= ASSIGNMENT =
From the entries below, retype only the lines from the one with "Click the Well" through the one with "Given: Click the Q symbol on fourth reel", exactly as written.

Records from a data collection
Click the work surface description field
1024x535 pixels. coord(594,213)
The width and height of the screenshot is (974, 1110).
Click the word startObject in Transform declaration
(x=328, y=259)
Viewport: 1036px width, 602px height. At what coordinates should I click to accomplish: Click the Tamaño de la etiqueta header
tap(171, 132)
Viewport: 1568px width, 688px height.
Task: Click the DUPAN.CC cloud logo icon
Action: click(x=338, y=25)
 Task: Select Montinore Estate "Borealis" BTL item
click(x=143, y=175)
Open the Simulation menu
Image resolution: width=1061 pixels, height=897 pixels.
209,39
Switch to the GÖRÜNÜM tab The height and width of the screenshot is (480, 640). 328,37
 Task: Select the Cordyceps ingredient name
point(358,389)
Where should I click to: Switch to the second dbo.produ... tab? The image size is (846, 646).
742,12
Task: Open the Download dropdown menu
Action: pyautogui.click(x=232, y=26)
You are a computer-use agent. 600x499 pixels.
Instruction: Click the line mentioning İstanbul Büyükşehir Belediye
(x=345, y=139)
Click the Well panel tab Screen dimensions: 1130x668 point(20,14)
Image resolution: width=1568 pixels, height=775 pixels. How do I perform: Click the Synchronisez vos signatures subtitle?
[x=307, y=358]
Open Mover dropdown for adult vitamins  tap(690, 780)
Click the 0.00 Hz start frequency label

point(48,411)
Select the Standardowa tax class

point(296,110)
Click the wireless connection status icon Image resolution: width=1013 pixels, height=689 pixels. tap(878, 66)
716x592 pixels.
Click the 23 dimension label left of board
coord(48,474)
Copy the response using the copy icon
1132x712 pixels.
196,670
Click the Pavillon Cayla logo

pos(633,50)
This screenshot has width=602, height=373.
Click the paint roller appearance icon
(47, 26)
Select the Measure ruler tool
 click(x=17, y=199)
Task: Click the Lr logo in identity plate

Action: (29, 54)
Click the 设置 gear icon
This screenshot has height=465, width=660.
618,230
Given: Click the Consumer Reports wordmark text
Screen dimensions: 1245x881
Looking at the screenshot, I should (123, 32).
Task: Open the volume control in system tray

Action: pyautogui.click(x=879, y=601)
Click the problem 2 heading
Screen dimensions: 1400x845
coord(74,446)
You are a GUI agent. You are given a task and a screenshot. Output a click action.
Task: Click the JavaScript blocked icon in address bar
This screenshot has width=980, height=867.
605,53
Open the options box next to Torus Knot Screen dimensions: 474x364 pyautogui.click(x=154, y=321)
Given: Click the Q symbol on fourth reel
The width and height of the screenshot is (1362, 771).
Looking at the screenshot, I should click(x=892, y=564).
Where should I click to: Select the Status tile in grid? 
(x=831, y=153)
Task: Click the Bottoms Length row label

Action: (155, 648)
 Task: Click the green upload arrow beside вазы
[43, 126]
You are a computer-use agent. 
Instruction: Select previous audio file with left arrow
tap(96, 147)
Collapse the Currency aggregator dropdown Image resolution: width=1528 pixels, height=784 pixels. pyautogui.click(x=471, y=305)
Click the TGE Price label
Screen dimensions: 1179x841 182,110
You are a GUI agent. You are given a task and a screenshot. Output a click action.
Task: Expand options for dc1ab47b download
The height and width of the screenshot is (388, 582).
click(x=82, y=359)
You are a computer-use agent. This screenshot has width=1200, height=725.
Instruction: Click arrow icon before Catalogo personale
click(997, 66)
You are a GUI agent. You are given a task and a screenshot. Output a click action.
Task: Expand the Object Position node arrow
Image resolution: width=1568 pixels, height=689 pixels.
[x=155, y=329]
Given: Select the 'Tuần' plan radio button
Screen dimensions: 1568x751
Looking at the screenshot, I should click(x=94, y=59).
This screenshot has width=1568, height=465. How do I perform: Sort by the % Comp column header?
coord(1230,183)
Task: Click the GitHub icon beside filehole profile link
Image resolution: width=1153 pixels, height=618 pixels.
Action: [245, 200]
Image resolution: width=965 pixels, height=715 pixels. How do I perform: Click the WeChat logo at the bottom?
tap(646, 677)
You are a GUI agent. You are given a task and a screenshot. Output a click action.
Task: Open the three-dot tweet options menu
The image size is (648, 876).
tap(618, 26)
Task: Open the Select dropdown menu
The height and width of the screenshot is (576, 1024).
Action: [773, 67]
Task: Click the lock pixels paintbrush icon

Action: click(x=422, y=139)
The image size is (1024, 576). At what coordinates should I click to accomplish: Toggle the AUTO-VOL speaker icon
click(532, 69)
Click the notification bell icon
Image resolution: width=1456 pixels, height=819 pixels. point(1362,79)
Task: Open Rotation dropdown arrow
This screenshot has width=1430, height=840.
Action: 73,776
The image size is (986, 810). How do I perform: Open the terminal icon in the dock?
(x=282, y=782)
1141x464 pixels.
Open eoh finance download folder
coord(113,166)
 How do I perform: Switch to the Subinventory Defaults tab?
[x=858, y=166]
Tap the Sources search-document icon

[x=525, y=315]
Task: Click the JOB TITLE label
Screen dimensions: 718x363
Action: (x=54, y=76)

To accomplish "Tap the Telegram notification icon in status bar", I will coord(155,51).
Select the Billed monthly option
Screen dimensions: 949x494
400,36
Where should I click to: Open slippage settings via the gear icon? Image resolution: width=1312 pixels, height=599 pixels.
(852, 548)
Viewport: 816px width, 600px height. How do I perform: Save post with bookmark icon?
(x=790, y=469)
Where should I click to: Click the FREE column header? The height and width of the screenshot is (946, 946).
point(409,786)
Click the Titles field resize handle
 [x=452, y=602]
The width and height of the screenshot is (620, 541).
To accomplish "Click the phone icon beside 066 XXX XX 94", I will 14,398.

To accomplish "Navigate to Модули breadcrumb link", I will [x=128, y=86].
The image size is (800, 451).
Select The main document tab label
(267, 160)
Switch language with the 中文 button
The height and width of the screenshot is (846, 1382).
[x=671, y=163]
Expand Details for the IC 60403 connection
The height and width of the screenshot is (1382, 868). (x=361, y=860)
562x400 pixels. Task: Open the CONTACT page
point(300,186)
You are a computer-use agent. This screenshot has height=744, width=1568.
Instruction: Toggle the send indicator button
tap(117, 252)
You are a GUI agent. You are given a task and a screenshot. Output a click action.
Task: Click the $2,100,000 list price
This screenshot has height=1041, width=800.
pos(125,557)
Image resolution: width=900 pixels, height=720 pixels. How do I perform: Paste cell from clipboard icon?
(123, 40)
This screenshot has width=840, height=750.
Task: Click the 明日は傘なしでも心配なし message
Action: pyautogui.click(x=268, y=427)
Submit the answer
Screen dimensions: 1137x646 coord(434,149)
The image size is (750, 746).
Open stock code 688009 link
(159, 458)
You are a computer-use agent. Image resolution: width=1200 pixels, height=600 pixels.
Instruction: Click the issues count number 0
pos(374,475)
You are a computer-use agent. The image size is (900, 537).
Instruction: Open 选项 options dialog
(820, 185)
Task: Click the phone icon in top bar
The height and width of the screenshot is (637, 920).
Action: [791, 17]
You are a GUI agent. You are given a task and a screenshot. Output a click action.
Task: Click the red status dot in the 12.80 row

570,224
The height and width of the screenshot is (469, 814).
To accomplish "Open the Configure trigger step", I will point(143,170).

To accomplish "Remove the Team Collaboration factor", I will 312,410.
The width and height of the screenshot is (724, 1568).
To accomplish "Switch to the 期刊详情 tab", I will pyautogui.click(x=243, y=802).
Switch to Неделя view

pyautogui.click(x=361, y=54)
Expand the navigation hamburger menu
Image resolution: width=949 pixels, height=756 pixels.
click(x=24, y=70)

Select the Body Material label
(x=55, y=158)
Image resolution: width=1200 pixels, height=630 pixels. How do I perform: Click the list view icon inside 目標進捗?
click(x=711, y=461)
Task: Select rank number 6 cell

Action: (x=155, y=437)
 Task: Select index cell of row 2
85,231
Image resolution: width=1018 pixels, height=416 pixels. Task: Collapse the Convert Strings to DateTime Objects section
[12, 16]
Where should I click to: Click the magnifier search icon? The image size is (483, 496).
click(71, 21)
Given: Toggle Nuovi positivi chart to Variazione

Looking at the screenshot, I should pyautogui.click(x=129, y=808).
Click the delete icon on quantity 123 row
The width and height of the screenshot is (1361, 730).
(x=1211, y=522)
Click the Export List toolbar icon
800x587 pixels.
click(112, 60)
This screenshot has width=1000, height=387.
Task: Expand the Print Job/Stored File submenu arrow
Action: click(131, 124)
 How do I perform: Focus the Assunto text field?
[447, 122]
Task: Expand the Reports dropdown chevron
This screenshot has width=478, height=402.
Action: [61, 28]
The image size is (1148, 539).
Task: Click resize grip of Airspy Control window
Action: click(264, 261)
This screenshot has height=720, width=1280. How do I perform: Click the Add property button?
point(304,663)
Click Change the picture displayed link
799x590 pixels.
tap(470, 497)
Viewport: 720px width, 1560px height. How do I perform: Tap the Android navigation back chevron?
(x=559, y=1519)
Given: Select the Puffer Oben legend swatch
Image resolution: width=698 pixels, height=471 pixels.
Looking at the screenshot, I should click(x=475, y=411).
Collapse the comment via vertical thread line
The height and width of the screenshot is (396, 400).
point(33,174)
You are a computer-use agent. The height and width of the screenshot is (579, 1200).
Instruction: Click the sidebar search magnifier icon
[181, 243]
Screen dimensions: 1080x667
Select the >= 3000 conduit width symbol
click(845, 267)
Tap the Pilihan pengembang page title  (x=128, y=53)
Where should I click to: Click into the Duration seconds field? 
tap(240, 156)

= RESULT OF THE EXERCISE =
Click the Well panel tab Screen dimensions: 1130x668 point(20,14)
Image resolution: width=1568 pixels, height=775 pixels. How do I perform: Click the Synchronisez vos signatures subtitle?
[x=307, y=358]
Open Mover dropdown for adult vitamins  tap(690, 780)
Click the 0.00 Hz start frequency label

point(48,411)
Select the Standardowa tax class

point(296,110)
Click the wireless connection status icon Image resolution: width=1013 pixels, height=689 pixels. tap(878, 66)
716x592 pixels.
Click the 23 dimension label left of board
coord(48,474)
Copy the response using the copy icon
1132x712 pixels.
196,670
Click the Pavillon Cayla logo

pos(633,50)
This screenshot has width=602, height=373.
Click the paint roller appearance icon
(47, 26)
Select the Measure ruler tool
 click(x=17, y=199)
Task: Click the Lr logo in identity plate

Action: (29, 54)
Click the 设置 gear icon
This screenshot has height=465, width=660.
618,230
Given: Click the Consumer Reports wordmark text
Screen dimensions: 1245x881
Looking at the screenshot, I should (123, 32).
Task: Open the volume control in system tray

Action: pyautogui.click(x=879, y=601)
Click the problem 2 heading
Screen dimensions: 1400x845
coord(74,446)
You are a GUI agent. You are given a task and a screenshot. Output a click action.
Task: Click the JavaScript blocked icon in address bar
This screenshot has width=980, height=867.
605,53
Open the options box next to Torus Knot Screen dimensions: 474x364 pyautogui.click(x=154, y=321)
Given: Click the Q symbol on fourth reel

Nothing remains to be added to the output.